Hacker News new | ask | show | jobs
by scosman 248 days ago
Saying it isn't useful is a bit of an overstatement. It can search, churn through 500k words in a few minutes, and come back with summaries, answers, and sources for each point.

Should you blindly trust the summary? No. Should you verify key claims by clicking through to the source? Yes. Is it still incredibly useful as a search tool and productivity booster? Absolutely.

3 comments

I gave it a PDF recently and asked it to help me generate some tables based on the information there in. I thought I'd be saving myself time. I spent easily twice as long as I would have if it I had done it myself. It kept making trivial mistakes, misunderstanding what was in the PDF, hallucinating, etc.
Last summer I used one of the models to help translate a few German wikipedia pages to English, hoping it would make things easier by keeping all the formatting etc. that I'd lose if I copy-pasted mere content via Google Translate.
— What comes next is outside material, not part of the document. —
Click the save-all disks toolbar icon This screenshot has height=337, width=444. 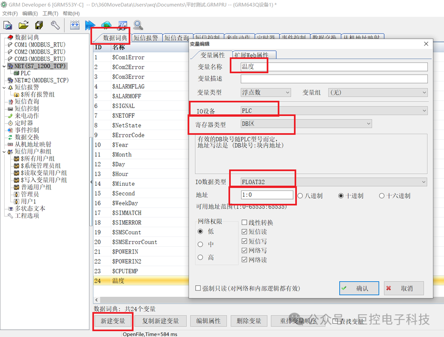39,25
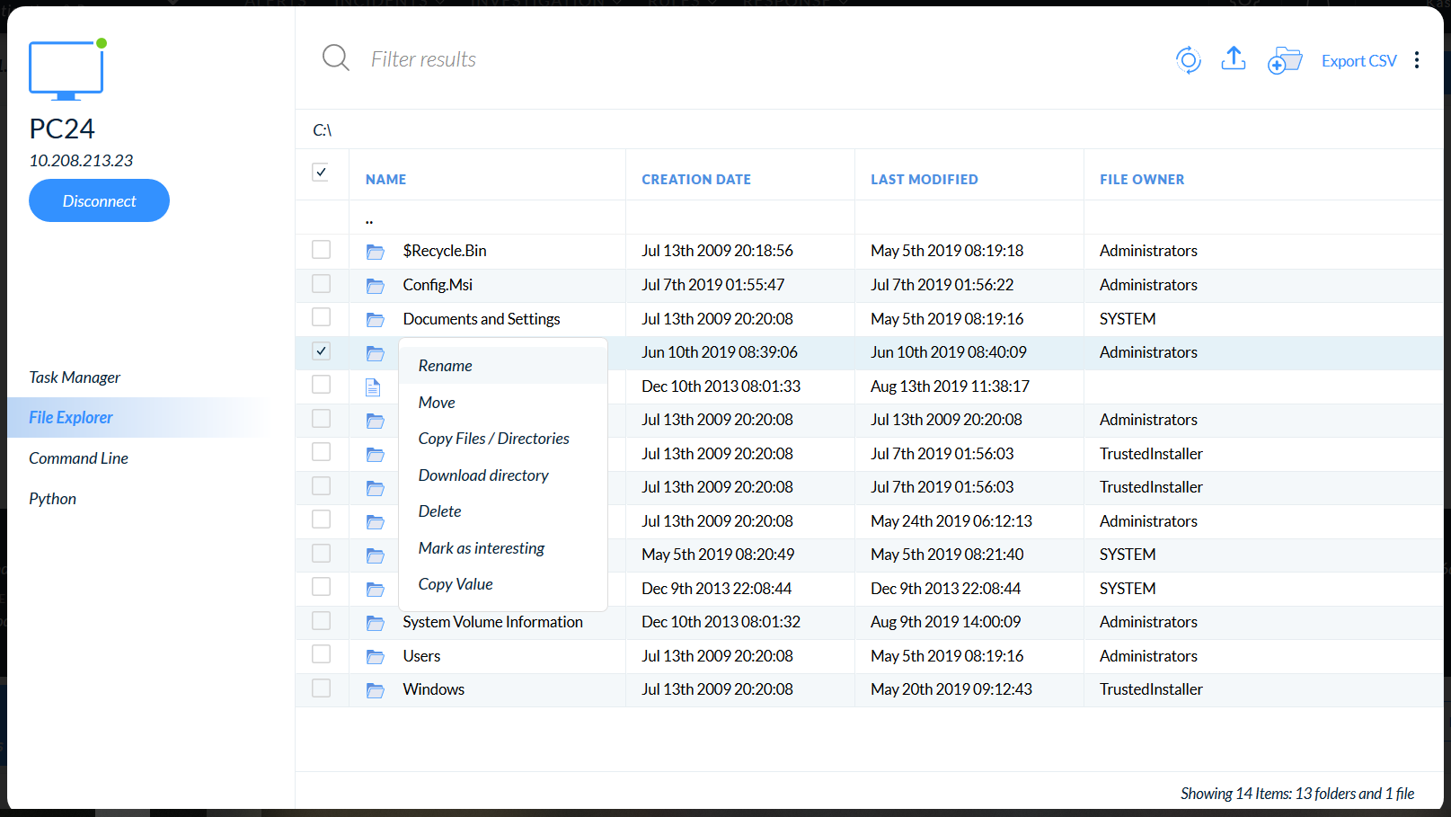The image size is (1451, 817).
Task: Check the Users row checkbox
Action: (x=321, y=654)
I did check the translations were correct as part of this — while my German isn't great, it was sufficient for this — and it was fine up until reaching a long table about the timeline of events relevant to the subject, at which point it couldn't help but make stuff up.

Still useful, but when you find the limits of their competence, there's no point attempting to cajole them to go further. They'll save you whatever % of the task in effort, now you have to do all the rest; it's a waste of effort to think either carrot or stick will get them to succeed if they can't do it in the first few tries.

It is excellent when just finding something is enough. Most often in my practice, I am dealing with questions that have no written-down answers, meaning the probability of finding a book/article that provides one is negligible. Instead, I am looking for indirect answers or proofs before I make a final engineering decision. Yet another problem is that the language itself changes over time. For instance, at the beginning of the 20th century, the integers were called integral numbers. IMHO, LLMs poorly handle such cases when considered as a substitute for search engines. For full-text vector search, I am using https://www.recoll.org/ a real time saver for me, especially for desktop search.
> GPT-5 is proving useful as a literature review assistant

> No, it does not.

> It is excellent when just finding something is enough.

I meant that it obviously fits your needs but not mine
> No, it does not. It only produces a highly convincing counterfeit.

How could you say that with high confidence when you admitted it might be useful for others?

Because this is precisely what the word counterfeit means, an imitation that deceives you. The functionality of counterfeit can be from 0% to 100%, depending on your luck. If you accidentally bought a fake iPhone, it can still make calls. Chat output is something that looks like a literature review, some collection of summaries of relevant papers. But the problem is that a review is not just text compression. It is also about rejecting low-quality research, considering the historical context, identifying contradictions, etc. No machine can do that analysis for you, yet. I have quite a confidence in that.
If I knew what’s in the paper I don’t need the summary but if I don’t know what’s in the paper I cannot possibly judge the accuracy of its summary.
If we're talking about literature search here, the workflow is

1. Get list of sources and their summaries from an LLM.

2. Read through, find a paper who's title and summary seem interesting to you.

3. Follow the LLM's link, usually to an arXiv posting.

4. Read the title and abstract on arXiv. You can now judge the accuracy of the LLM's summary.

It's really easy to tell if the LLM is accurate when it is linking to something which has its own title and summary, which is almost always the case in literature search.